Many Republicans are trying to outdo one another in their levels of rhetorical support for the president, while most Democrats are doing their best to excoriate him.
"President Trump is now our nation's political touchstone," says Thad Kousser, a political scientist at the University of California, San Diego. "The clearest way to communicate your values to the voters and to energize them is to declare yourself either a staunch ally or a steadfast opponent of the president."
Last week, when the U.S. House held an impeachment vote, even most Democrats opposed the idea. But some supported it, including Reps. Jared Polis and Tim Walz who are running for governor of Colorado and Minnesota, respectively.
Following a GOP forum last month in Loveland, Ohio, the Cincinnati Enquirer ran a story headlined, "Ohio's Republican governor candidates: I'm most like Donald Trump. No, I am."
The fact that candidates are taking a stance on Trump underscores a shift toward partisanship that has been happening in state races for a while but has intensified in recent election cycles.
"When the 2012 and 2014 elections made red states redder and blue states blue, that made it a safer electoral strategy for gubernatorial candidates to tie themselves closely to the dominant party in their state," says Kousser.
Where governors used to routinely cooperate and collaborate across party lines, they're now more likely to act and think of themselves as belonging to separate camps.
"They used to be governors first and Democrats or Republicans second," says Ray Scheppach, a former executive director of the National Governors Association. "Now, they're Democrats or Republicans first and governors second."
That strategy might help some candidates get elected, but Scheppach says it can make it harder to get things done when it comes to addressing prosaic state-level concerns.
"The division in Washington has influenced not just how they campaign in the states but actually how they govern," says Scheppach, now a public policy professor at the University of Virginia. "You get those divisions and it's just harder to do the practical things on a bipartisan basis."

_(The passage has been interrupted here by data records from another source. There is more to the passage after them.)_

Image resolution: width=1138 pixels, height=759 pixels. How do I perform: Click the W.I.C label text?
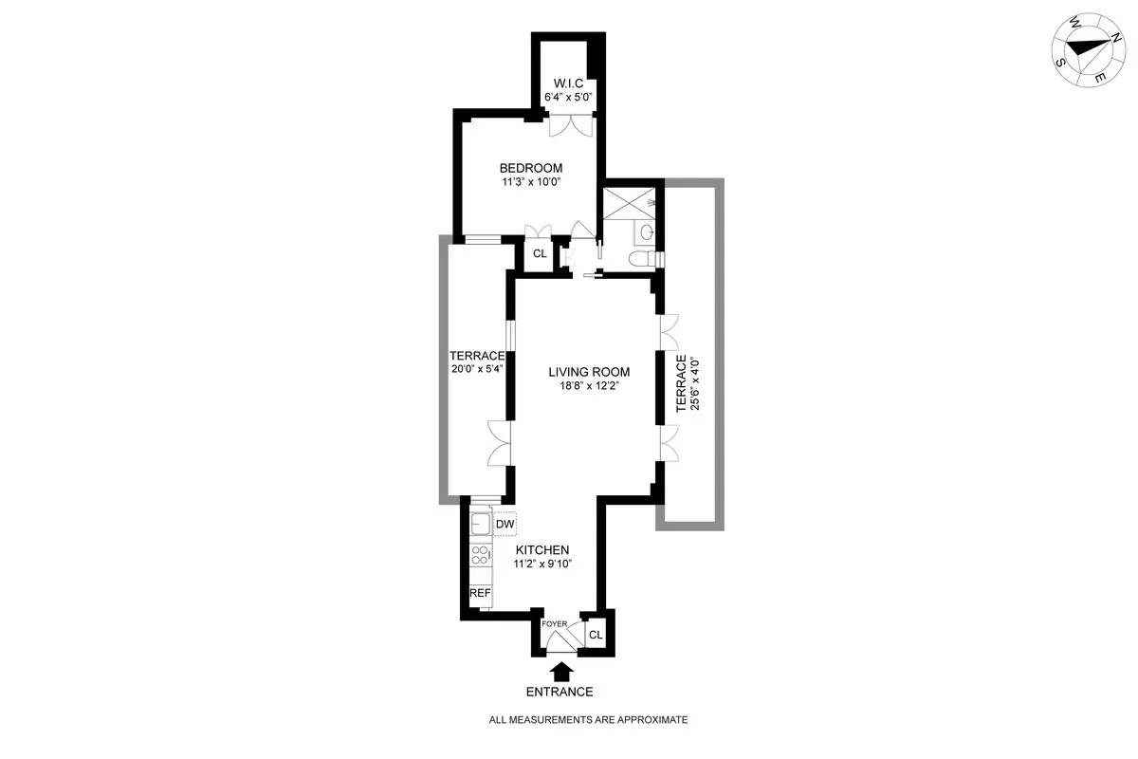(x=562, y=83)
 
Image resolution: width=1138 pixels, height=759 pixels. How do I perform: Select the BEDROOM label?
(x=524, y=168)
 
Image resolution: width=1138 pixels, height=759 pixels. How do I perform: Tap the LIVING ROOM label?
(x=589, y=372)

Such concerns aren't stopping any gubernatorial candidates from making their positions known. Georgia state GOP Sen. Michael Williams describes himself as a "fierce supporter of Donald Trump," while California Lt. Gov. Gavin Newsom, a Democrat, has made standing up to the president part of his platform.
"The world, literally the world, is counting on all of you, counting on California to reject Trump's deception and destructiveness," he declared at the state Democratic Party convention this spring.

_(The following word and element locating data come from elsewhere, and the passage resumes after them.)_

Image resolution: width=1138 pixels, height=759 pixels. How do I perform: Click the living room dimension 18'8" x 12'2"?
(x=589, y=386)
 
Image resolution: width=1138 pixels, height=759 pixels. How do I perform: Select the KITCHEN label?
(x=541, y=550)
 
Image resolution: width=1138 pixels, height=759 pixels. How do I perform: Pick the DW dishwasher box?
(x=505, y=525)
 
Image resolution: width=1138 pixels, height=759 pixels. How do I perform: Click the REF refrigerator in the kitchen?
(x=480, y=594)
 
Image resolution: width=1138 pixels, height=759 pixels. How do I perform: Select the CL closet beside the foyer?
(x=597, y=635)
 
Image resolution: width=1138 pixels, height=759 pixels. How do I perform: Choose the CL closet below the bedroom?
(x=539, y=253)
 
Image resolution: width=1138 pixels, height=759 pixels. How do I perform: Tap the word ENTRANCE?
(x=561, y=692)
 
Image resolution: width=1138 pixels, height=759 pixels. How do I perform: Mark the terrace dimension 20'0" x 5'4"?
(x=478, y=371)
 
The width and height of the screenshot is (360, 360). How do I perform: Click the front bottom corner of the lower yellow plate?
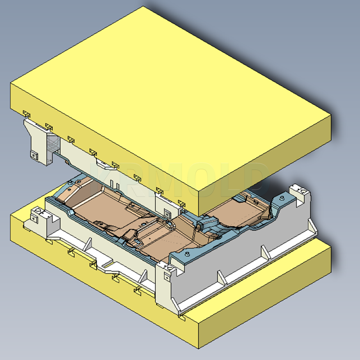197,348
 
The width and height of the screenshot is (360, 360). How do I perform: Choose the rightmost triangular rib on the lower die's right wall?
297,228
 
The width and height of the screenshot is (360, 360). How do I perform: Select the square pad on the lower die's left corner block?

This phenomenon is compounded by news coverage. Reporters are often more interested in collecting reactions to Trump than in a gubernatorial candidate's own platform.

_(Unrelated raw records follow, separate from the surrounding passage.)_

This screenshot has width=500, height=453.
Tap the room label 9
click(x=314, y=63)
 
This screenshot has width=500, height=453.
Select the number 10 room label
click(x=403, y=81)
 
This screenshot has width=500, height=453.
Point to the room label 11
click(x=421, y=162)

"The media's not always so interested in talking about state issues," says Seth Weathers, the campaign strategist for Williams. "The media tends to be more interested in talking about Donald Trump."
As the year progresses -- and depending on the state -- Republicans may have to finesse how tightly they embrace Trump. The president continues to enjoy approval from roughly 85 percent of Republican voters, making the strategy of linking to him in primaries almost a no-brainer. But assuming his overall approval ratings remain at a historic low, Republicans in blue or purple states might seek to pivot away from Trump in the general election in the fall.
In an interview this week, Ed Gillespie, the GOP nominee for governor in Virginia this year, called Trump "a big factor" in his defeat. After nearly losing the primary to an opponent who more ardently embraced Trump, Gillespie then took up the Trump mantle, emphasizing immigration and support for Confederate monuments.
Regardless of how Republicans ultimately position themselves -- or Democrats, for that matter -- it's clear that Trump will be an issue in races for governor across the country. Perhaps the dominant issue.
"What we're seeing across the country in the age of President Trump is the nationalization of state politics," says Stephen Farnsworth, a political scientist at the University of Mary Washington. "The future of any state depends on things that have little to do with Washington, such as schools and economic development, but those issues don't get nearly the attention they should from the candidates or the media, because Donald Trump has been such an extraordinary media figure."